• **Short problem**: Copy out the lines of the data below word for word, starting at the line that contains "Open the settings" and ending at the line that contains "tap(110, 32)", both included, and nothing else.

• **Exercise materials**:

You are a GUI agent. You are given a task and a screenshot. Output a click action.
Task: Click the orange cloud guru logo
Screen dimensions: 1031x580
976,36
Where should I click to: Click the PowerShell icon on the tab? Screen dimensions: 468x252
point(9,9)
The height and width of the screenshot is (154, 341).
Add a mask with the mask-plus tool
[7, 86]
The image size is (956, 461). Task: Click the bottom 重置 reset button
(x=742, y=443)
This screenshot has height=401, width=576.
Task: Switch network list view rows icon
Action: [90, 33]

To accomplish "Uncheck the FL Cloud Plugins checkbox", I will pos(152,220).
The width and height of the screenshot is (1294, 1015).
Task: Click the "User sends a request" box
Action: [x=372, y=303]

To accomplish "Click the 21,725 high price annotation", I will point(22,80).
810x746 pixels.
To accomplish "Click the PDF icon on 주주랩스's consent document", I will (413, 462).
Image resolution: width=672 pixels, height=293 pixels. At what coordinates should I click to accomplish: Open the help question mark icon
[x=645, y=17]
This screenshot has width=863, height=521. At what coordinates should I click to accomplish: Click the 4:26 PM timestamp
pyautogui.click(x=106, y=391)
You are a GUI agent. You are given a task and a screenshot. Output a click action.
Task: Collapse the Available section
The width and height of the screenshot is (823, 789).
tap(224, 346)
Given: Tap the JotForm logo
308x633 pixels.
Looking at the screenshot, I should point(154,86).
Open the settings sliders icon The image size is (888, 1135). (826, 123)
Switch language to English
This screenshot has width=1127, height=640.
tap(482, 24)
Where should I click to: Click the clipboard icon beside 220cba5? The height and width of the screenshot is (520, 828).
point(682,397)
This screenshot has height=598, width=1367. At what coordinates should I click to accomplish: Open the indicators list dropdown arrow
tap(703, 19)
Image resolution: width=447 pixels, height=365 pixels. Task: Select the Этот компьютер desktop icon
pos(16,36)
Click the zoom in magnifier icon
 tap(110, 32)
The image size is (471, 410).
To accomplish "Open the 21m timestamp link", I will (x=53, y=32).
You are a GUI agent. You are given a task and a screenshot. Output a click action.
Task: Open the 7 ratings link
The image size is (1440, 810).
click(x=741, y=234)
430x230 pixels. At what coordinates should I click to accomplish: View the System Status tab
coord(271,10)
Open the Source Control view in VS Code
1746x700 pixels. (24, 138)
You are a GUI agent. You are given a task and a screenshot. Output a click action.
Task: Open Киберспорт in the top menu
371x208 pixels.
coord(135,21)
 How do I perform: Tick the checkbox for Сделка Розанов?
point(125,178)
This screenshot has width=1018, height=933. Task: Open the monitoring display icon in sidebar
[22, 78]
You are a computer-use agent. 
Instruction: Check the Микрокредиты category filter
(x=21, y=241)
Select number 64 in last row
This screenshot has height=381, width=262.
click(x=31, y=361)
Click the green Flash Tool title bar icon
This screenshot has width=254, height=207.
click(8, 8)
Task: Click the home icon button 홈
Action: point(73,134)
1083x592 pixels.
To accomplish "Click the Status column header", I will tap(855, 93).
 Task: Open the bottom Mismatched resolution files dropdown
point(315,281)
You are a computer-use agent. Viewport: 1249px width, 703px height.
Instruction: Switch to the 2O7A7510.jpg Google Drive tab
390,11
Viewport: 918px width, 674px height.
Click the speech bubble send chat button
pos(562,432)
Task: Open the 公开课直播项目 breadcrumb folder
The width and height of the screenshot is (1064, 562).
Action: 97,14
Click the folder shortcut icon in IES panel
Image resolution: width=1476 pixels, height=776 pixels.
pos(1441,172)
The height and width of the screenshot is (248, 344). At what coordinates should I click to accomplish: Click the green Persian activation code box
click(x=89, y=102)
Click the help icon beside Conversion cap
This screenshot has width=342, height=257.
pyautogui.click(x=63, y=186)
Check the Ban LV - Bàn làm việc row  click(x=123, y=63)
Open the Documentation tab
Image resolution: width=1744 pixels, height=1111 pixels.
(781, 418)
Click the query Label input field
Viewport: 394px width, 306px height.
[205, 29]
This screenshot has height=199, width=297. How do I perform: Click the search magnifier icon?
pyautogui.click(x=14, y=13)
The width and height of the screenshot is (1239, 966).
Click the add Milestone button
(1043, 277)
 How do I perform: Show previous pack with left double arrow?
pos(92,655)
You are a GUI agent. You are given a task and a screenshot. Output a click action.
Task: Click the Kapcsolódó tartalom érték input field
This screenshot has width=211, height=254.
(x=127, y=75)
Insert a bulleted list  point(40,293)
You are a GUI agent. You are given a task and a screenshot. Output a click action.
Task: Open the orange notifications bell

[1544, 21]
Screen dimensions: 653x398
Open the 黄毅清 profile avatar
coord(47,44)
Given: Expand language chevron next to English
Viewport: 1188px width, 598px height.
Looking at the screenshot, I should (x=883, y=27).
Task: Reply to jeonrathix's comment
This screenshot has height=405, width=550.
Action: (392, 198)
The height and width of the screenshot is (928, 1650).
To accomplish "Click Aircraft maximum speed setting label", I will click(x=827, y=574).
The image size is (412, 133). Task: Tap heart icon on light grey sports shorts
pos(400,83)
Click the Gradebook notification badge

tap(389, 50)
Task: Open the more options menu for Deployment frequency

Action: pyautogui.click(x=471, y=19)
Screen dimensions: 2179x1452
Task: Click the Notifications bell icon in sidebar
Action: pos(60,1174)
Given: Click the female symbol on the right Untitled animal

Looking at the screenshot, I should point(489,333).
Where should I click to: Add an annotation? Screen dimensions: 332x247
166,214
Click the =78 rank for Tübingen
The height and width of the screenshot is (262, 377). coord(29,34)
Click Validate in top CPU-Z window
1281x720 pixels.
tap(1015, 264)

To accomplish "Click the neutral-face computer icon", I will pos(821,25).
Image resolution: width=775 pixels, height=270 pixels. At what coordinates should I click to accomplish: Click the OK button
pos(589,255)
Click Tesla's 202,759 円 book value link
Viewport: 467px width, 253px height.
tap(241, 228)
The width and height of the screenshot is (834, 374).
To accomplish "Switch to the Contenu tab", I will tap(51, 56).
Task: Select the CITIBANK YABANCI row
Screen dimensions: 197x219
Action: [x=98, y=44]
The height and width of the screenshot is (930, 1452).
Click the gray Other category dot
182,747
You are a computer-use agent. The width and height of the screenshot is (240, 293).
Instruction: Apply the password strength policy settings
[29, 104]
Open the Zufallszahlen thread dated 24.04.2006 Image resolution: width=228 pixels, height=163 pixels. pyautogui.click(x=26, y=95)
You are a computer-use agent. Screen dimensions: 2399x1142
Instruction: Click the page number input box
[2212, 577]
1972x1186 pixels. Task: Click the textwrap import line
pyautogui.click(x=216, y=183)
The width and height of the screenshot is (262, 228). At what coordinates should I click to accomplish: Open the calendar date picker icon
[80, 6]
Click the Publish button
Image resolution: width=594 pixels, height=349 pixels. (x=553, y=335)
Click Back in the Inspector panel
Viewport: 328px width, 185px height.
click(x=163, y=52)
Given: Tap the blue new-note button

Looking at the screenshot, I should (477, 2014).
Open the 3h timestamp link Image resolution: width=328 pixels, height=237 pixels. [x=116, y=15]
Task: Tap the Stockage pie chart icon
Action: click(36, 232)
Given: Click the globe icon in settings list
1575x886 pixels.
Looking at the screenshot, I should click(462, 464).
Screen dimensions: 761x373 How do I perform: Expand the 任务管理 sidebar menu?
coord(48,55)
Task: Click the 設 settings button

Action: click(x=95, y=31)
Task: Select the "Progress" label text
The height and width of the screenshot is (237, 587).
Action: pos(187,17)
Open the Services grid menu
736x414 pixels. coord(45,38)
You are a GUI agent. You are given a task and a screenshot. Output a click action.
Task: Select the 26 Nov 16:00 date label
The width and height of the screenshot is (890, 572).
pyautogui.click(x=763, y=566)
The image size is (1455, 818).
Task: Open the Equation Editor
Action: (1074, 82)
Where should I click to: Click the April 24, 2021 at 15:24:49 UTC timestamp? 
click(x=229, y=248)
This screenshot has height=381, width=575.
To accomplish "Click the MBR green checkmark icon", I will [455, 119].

• **Written reply**:
Open the settings sliders icon The image size is (888, 1135). (826, 123)
Switch language to English
This screenshot has width=1127, height=640.
tap(482, 24)
Where should I click to: Click the clipboard icon beside 220cba5? The height and width of the screenshot is (520, 828).
point(682,397)
This screenshot has height=598, width=1367. At what coordinates should I click to accomplish: Open the indicators list dropdown arrow
tap(703, 19)
Image resolution: width=447 pixels, height=365 pixels. Task: Select the Этот компьютер desktop icon
pos(16,36)
Click the zoom in magnifier icon
 tap(110, 32)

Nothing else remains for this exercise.